→ **DESCRIPTION OF THE TASK**: Beginning with the line that contains "Given: Click the Mask column header" in the material below, print each line exactly until the line that contains "Choose the blue" has been printed, then stop.

→ **MATERIAL FOR THIS EXERCISE**:
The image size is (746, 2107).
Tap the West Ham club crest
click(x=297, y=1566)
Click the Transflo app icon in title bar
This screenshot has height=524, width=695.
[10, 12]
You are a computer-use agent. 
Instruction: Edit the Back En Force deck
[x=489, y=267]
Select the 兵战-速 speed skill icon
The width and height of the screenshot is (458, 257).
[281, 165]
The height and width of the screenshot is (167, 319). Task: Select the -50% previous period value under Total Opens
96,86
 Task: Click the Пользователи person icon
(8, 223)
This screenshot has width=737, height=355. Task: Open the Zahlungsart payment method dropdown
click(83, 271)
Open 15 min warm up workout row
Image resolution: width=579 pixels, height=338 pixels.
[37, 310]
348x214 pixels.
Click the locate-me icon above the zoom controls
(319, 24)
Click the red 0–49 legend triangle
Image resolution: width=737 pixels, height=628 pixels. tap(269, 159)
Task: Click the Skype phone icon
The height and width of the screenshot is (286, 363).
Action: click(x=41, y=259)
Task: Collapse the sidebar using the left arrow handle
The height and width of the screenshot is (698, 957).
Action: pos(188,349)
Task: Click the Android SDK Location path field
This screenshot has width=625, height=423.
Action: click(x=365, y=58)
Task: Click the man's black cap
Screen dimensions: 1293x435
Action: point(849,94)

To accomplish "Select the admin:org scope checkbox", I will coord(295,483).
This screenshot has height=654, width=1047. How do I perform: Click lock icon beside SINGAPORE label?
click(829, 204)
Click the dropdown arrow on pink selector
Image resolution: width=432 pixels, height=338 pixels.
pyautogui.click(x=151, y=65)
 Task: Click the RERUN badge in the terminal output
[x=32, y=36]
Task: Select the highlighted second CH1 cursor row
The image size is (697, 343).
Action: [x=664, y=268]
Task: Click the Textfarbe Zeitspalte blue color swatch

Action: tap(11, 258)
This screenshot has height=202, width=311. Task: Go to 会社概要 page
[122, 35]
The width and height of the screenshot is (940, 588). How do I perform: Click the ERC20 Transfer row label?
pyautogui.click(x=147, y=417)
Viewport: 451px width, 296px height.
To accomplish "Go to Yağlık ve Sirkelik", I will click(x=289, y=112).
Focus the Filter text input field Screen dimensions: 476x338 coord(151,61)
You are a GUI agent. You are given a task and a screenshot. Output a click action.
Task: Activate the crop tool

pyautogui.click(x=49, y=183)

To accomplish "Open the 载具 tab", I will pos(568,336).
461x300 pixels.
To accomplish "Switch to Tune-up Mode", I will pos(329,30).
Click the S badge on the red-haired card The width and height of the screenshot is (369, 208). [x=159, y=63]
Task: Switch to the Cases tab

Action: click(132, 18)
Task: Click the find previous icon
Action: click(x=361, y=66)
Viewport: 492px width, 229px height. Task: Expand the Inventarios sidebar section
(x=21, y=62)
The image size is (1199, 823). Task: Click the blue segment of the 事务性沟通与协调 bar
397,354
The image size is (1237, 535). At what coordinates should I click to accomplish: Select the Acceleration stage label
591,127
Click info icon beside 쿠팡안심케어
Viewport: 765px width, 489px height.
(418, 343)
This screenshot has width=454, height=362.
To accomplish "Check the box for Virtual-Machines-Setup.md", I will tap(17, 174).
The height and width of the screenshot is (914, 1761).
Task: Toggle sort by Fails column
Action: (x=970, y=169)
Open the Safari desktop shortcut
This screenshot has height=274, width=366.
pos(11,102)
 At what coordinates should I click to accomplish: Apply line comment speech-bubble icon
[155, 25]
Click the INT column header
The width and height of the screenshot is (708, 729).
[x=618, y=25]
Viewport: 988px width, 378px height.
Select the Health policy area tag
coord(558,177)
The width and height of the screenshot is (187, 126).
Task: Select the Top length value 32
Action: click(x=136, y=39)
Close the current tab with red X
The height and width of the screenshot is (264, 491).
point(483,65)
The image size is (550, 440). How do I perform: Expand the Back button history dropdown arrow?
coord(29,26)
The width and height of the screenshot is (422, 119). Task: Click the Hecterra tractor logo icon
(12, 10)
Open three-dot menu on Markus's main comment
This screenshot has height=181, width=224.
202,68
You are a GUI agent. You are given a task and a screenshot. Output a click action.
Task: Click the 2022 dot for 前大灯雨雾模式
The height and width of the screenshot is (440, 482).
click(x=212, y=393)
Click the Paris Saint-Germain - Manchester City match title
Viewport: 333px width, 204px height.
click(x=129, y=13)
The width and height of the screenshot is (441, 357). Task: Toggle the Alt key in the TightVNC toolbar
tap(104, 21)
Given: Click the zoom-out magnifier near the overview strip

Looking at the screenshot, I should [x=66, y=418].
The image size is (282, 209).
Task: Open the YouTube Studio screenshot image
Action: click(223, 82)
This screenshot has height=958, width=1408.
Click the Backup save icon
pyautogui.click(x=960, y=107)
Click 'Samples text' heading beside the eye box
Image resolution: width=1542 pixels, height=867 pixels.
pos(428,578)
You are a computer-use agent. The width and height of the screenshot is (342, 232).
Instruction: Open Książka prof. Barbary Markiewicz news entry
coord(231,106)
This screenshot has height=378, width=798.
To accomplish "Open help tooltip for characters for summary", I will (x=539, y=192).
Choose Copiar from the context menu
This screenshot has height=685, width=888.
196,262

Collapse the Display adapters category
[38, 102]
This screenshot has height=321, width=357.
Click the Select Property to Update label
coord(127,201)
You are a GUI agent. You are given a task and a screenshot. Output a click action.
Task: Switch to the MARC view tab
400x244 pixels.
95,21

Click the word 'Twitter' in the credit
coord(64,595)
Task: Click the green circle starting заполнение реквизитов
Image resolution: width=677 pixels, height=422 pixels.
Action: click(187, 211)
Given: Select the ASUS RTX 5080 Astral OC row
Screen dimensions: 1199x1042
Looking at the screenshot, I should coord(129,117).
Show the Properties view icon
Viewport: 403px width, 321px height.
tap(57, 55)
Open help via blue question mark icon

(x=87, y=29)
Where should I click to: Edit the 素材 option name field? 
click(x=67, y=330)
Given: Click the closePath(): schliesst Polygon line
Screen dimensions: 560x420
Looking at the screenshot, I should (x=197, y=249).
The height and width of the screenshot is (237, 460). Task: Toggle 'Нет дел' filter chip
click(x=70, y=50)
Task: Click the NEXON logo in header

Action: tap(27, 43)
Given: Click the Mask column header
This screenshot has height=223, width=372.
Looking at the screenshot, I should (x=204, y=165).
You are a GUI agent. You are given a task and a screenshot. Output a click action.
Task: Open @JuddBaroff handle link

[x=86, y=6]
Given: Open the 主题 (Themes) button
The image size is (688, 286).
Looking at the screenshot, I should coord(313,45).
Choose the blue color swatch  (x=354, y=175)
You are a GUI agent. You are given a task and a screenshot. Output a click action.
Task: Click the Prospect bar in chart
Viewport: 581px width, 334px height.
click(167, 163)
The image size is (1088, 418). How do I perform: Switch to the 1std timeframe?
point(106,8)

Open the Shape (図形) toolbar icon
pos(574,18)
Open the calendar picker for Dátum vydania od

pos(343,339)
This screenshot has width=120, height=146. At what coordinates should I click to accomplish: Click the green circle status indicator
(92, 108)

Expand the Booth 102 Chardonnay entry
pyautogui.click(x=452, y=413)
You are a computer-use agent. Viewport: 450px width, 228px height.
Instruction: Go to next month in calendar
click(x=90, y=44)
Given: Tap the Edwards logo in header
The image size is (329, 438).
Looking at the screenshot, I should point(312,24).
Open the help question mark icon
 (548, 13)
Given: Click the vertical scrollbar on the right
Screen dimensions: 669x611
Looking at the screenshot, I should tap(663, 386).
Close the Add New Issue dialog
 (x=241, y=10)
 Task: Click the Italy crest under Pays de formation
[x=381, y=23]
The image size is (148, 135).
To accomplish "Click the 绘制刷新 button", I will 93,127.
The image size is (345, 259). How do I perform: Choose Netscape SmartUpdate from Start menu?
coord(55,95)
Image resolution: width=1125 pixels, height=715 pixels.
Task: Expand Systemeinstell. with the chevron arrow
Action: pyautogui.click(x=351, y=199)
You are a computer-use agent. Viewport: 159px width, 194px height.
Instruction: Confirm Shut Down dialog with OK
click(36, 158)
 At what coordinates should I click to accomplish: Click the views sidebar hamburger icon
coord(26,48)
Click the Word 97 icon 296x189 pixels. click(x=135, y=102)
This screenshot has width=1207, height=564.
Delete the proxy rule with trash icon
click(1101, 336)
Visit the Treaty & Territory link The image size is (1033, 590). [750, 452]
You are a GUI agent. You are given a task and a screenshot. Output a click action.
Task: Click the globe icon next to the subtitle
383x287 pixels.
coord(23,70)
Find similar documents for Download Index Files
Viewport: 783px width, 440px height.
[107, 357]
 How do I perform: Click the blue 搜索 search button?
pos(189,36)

→ **EXPECTED ANSWER**:
Given: Click the Mask column header
This screenshot has height=223, width=372.
Looking at the screenshot, I should (x=204, y=165).
You are a GUI agent. You are given a task and a screenshot. Output a click action.
Task: Open @JuddBaroff handle link

[x=86, y=6]
Given: Open the 主题 (Themes) button
The image size is (688, 286).
Looking at the screenshot, I should coord(313,45).
Choose the blue color swatch  (x=354, y=175)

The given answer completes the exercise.